Statistical analysis, modeling, and optimization of thrust force and surface roughness in high-speed drilling of Al–Si alloy

Abstract

The needs to rapid manufacture of automotive components have led to the extensive uses of high-speed drilling in hole-making operation. However, issues such as uncontrollable thrust force and hole quality need to be addressed effectively in order to have full benefit of high-speed machining. Modeling the effect of drilling parameters on the machining responses can be a useful approach in controlling the thrust force and surface quality of the hole. This article reports on the development of mathematical models for thrust force ( Ft) and surface roughness ( Ra) during high-speed drilling of Al–Si alloy using uncoated carbide tools.
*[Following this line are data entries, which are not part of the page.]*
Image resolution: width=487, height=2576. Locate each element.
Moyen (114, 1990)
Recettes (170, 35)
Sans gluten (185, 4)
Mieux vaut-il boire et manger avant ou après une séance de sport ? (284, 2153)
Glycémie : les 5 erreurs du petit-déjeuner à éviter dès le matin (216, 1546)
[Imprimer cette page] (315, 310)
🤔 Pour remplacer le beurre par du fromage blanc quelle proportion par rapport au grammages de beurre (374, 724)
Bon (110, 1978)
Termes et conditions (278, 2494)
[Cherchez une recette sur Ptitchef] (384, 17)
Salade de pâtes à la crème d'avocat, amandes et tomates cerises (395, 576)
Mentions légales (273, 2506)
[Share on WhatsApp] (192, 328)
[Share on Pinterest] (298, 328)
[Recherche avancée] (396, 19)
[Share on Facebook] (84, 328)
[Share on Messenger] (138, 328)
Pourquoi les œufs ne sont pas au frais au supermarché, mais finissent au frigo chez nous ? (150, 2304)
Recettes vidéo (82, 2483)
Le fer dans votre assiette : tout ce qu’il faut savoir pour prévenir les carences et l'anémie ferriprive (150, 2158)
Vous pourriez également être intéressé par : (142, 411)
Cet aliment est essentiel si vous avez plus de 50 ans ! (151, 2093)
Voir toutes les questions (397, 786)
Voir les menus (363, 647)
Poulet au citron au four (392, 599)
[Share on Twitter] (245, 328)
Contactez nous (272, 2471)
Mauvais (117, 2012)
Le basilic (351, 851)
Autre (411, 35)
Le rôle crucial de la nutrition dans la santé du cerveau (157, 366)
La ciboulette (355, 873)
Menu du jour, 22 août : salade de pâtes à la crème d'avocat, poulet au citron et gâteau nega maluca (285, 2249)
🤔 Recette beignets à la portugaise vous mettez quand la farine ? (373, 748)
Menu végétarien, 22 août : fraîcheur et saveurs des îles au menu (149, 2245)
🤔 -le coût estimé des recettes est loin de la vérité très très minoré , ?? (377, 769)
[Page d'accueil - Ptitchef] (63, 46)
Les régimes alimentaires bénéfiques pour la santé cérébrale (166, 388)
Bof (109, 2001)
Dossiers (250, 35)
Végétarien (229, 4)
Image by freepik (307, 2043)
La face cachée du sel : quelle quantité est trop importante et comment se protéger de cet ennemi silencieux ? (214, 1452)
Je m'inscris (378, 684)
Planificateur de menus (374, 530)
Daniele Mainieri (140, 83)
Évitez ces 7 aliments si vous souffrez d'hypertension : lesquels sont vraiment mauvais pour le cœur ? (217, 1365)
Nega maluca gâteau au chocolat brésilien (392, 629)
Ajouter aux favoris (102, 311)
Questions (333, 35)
Central composite design coupled with response surface methodology was used to predict the Ft and Ra values in relation to the primary machining variables such as cutting speed and feed rate. Second-order polynomial models were developed for both responses, and the adequacy of models was verified by analysis of variance. Results show the goodness of response surface methodology in the development of mathematical models in explaining the variation of thrust force and surface roughness by relating them to the variations of cutting parameters. In the developed models, linear effects of cutting parameters have the highest contribution to the thrust force model, while their quadratic effects are the significant terms influencing the surface roughness. Consequently, the optimum cutting condition was predicted at the high and low levels of cutting speed and feed rate, respectively.